Maybe for someone else this would be a straight-forward illness. A practical matter. Take the medication, feel better in a few weeks. But for me, there are many layers of significance. Layers of meaning that I am looking through. Layers that I am working through. I have spent my life trapped in a sick, infirmed body. I live a life where I always have to consider “Do I have the capacity for this?” I would like a new identity at this point.
I know that we are not guaranteed good health. That we can do all the “right” things and our health can still go sideways. That our bodies aren’t vending machines, good things in, good things out. I know my body is not a machine. I know that despite my best efforts, that things can go wrong, that good health behaviors do not guarantee good outcomes. That healthy people still get sick. And yet…I still feel blindsided. I still feel confused. Why did this happen? Why now? What did I miss? Were there warning signs? It’s a puzzle that I am not able to solve.
Each time I am throttled by a flare or an unexpected virus, I feel so alone. Trapped in my own personal hell. Cut off from others. While the rest of the world continues with its plans, I am sidelined. Being sick feels lonely to me. I am in it by myself. Yes, I may have support around me, but the experience of being ill, being impaired, is mine and mine alone.
It reminds me of how vulnerable I am. How fragile my health feels. How fragile life itself feels. My armor drops and I feel exposed. Exposed for who I am. For someone I don’t want to be. Someone who frequently gets ill. My weakness is on full display for all to see.
I am reminded that my body is what makes me the most human. If you live with a chronic condition of any type, then you know what I’m talking about. You make plans but your body calls the shots. It may have something else in mind.

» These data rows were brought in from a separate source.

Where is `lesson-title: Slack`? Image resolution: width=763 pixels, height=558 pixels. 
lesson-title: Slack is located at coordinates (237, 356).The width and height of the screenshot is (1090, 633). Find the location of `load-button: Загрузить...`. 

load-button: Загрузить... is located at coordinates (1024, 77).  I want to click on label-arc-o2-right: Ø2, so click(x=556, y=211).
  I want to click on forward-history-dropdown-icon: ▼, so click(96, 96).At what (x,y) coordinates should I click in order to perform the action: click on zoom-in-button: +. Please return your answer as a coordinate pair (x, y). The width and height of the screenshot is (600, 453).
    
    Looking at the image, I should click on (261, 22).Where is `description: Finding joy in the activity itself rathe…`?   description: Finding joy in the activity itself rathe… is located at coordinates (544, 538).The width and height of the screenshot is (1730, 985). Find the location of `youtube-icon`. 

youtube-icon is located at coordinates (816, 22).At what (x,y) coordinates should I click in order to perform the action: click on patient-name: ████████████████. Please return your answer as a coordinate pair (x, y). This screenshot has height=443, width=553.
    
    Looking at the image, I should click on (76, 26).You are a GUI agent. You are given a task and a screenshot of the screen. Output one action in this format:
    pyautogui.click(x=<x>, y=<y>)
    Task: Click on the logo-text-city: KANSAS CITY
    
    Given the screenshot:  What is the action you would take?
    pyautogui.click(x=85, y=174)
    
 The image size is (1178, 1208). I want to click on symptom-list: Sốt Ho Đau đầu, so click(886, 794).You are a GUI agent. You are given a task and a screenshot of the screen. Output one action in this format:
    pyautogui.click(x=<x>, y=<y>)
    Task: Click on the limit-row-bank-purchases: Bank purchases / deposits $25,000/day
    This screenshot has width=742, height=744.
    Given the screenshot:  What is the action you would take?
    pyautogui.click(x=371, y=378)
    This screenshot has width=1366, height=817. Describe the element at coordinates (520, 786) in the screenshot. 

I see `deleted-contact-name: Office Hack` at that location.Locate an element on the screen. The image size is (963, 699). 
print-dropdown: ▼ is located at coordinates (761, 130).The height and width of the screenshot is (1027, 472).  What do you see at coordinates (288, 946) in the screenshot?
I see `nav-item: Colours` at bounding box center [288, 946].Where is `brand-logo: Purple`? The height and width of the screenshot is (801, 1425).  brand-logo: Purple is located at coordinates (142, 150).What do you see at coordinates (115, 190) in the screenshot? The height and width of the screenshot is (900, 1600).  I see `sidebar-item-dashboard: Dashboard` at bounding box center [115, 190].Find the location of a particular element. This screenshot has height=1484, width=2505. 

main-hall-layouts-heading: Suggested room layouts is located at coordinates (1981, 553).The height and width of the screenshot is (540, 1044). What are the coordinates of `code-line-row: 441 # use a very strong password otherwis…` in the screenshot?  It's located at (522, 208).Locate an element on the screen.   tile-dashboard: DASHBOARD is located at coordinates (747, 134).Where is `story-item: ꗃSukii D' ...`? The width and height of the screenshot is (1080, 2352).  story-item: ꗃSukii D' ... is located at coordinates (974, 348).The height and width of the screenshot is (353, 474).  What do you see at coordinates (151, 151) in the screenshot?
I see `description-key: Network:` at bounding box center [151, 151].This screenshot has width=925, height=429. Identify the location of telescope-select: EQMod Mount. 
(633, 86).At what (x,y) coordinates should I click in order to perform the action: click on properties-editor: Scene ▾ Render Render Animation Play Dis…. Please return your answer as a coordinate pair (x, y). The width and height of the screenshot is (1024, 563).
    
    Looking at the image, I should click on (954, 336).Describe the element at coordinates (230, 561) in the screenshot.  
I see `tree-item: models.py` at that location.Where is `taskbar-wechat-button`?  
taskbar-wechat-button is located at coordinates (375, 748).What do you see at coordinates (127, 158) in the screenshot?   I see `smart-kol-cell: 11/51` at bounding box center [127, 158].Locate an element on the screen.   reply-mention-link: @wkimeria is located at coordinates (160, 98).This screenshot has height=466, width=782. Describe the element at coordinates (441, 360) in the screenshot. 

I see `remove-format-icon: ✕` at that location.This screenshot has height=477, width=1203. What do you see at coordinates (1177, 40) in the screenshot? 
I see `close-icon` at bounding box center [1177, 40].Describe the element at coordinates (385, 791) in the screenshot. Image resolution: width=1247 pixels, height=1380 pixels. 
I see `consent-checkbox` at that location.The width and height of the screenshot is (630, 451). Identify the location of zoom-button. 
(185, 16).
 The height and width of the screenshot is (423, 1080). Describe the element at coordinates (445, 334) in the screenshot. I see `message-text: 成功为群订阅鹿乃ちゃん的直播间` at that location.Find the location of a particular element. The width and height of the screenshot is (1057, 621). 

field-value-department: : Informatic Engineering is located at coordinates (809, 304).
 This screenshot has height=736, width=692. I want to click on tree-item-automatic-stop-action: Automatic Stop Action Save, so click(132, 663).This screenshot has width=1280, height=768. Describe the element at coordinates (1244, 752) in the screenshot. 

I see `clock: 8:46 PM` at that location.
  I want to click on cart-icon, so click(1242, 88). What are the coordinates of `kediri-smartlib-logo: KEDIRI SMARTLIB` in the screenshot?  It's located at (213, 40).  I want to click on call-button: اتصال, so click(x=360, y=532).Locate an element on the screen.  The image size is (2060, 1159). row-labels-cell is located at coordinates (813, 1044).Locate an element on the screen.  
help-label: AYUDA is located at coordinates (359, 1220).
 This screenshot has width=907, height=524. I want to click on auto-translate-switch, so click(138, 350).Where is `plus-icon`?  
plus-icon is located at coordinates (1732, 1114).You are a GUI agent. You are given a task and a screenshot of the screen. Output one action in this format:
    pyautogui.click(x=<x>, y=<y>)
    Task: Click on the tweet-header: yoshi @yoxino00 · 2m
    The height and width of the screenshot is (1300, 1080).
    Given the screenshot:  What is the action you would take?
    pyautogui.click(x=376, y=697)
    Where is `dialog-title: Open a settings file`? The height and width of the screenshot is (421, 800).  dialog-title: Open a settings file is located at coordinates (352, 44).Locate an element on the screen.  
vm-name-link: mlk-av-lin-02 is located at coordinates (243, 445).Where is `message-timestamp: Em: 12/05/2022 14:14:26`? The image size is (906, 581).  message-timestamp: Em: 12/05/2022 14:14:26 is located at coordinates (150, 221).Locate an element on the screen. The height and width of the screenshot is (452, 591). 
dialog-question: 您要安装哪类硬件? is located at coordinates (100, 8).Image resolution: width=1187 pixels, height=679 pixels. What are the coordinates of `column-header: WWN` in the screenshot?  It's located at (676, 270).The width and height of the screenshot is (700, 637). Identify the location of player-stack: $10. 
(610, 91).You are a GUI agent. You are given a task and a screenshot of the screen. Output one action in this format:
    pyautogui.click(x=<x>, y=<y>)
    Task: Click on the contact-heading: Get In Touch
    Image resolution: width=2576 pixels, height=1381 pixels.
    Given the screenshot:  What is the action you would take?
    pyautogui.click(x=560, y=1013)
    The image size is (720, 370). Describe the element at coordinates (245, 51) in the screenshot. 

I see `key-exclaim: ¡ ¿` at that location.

You can listen and adapt, compromise and rest OR you can push ahead and pay the consequences.
For most of my life, I lived out of harmony with my body. I pushed it like it was a machine. I ignored the signs. I didn’t listen. Instead I barreled ahead, consequences be damned. In my family of origin, I was not encouraged to listen and notice. Instead, I was raised to ignore my body and to treat it like something I could force into submission and overcome. I lived divorced from my body and her wisdom.
I know vulnerability can lead to connection. When we let our vulnerability show, it lets others reach us. It becomes a place of communion. And yet…my vulnerability in this moment ushers in grief. I am grieving this setback. Grieving the significance of having shingles once again. Grieving the implications. Grieving that what I thought was good health was actually an illusion, the illusion shattered.
Once again I am at the threshold of grief. She is calling me in and I am resisting. I don’t want to enter in, so I skirt around the entrance. I have grieved enough over the past 5 years. Loss after loss. I have been cracked open by grief and knit back together. I do not want to be here again. I want to deny this experience, but here we are. I do not think running away is an option. I am invited by grief to dance one more time. Maybe it can be a slow dance where I rest my weary head on her shoulders and am held in her tender embrace.
Now I pause (reluctantly in moments). I rest because I know that’s what my body needs to heal. I surrender even though it’s hard for me to do. I have resigned, once again, to let myself move slowly through this. I throw out the to-do list. To cancel the plans. To take my time. Pay attention. Honor my needs. Make space for grief. No matter how long it takes. Yes it’s disappointing and it feels like giving in. Surrender sometimes looks like that. But I now hold the knowledge that gentleness is healing.
For now, I’ll be resting, hoping that this is just a blip and not a full detour.